At least where I work, the empties are the residue of mass cancellation or mass delay events. There’s really no way to plan ahead for them. Sometimes the very last flights of the day that leave late and will either stupid late or stupid early depending on east- vs west-bound are pretty light. We deliberately undersell those a bit to leave space for some of the accumulated misconnects of the day. On the rare days nothing goes wrong, there might be 10 or 15 unoccupied seats at departure time.
There are some tourist destinations where the cruise ships operate on a schedule like “Love boats leave from there on Mon & Thu only.” Trying to fly in on Mon morning or Sun night is hopeless. But Tue night or Wed morning is much lighter. The practical problem is these situations are fleeting. Pretty quickly a different cruise company will start using the port facilities on the vacant days, or the airlines will rework their schedules to be heavy on cruise days land light on non-cruise days.
The whole seat situation is terrible, starting with the specs for the “typical passenger” being way, way off the current average. Sure, post-Great Depression and WWII maybe people were that slim but we’ve all been eating our fill since then. The whole situation really needs to be redone, but meanwhile everyone is cramped and squished and cranky.
“Middle seat passengers: Both armrests belong to you. That is my gift to you”
Excuse me, these are volumetric passengers, thankyouverymuch.
In Canada, a large person is able to get an extra seat for free.
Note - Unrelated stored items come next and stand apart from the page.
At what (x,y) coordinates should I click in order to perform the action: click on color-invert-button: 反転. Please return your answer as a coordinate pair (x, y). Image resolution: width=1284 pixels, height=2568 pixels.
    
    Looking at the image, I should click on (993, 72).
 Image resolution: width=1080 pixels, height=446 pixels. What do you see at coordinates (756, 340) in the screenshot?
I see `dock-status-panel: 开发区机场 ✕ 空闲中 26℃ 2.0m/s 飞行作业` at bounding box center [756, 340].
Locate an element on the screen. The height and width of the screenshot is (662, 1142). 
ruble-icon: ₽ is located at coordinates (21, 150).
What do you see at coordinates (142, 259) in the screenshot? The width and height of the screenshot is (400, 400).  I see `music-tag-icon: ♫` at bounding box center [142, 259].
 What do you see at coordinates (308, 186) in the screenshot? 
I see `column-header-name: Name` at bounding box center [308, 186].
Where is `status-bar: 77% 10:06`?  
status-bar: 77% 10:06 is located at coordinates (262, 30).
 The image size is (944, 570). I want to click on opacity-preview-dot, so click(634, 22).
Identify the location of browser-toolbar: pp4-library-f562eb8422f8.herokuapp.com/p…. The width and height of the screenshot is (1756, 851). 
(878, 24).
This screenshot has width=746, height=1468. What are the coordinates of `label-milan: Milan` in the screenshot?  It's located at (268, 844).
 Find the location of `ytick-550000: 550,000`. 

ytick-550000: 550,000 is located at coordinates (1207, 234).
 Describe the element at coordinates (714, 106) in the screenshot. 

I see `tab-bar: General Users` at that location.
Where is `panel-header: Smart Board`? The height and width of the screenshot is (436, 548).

You just need to jump through some hoops -as in a Doctor has to complete a “fitness to fly” form, including a measurement of your girth, as shown on page eight of the Air Canada PDF:
didn’t Michael Moore complain about that?
Pretty sure he complains about everything.
Getting a “Fat Fuck Authorization Card” from your doctor to get an extra free seat might qualify as degrading to the more sensitive types though.